Secondary bacterial infections less prevalent among young febrile infants with influenza
Findings from a prospective, multicenter study involving 1,091 infants indicated that febrile infants aged 60 days or younger who had influenza had a significantly lower prevalence of secondary bacterial infections and urinary tract infection compared with infants who tested negative for the virus.
Researchers from several U.S. pediatric emergency departments determined secondary bacterial infection status — defined as presence of a urinary tract infection (UTI), bacteremia, bacterial meningitis or bacterial enteritis — using blood, urine, cerebrospinal and stool samples among 884 infants who were screened for influenza using rapid antigen detection. They determined the following disease rates:
- Overall secondary bacterial infections — 95 of 809 evaluable infants, or 11.7% (95% CI: 9.6-4.2).

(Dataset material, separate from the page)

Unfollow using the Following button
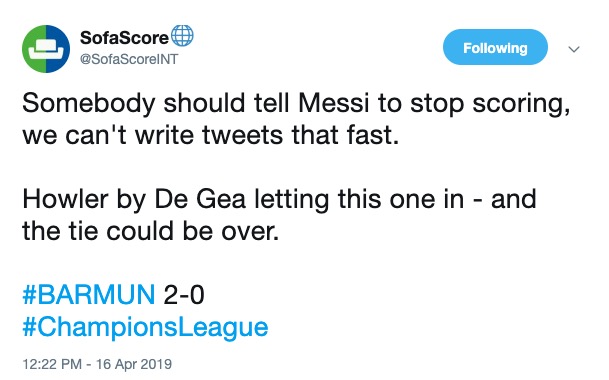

- UTI —overall, 80 of 835, or 9.6%; influenza-positive, 2.4%; influenza-negative, 10.8%.
- Bacteremia — overall, 16 of 838, or 1.9%; influenza-positive, 0; influenza-negative, 2.2%.
- Bacterial meningitis — 1 of 64, or 1.6%; influenza-positive, 0; influenza-negative, 0.9%.
“This has potential implications for the laboratory evaluation of young febrile infants younger than 1 month of age with influenza virus infections,” Krief et al wrote. “Point-of-care testing for the influenza virus may aid the clinician in the evaluation of these infants and, therefore, should be considered.”
Krief WI et al. Pediatrics. 2009;124:30-39.
The study by Krief et al provides reassuring information that young children < 60 days of age infected with influenza virus, as determined by rapid antigen detection or viral culture methods, rarely have concomitant bacteremia or meningitis when they present for admission. However, while both rapid antigen detection and culture are very specific for the diagnosis of influenza, they both lack sensitivity when compared with new molecular diagnostic methods such as polymerase chain reaction. The authors stress that “larger studies are needed to evaluate with greater confidence the risk of bacteremia and meningitis in infants infected with influenza virus.” These studies should optimally be conducted using molecular diagnostic methods to confirm the diagnosis of influenza.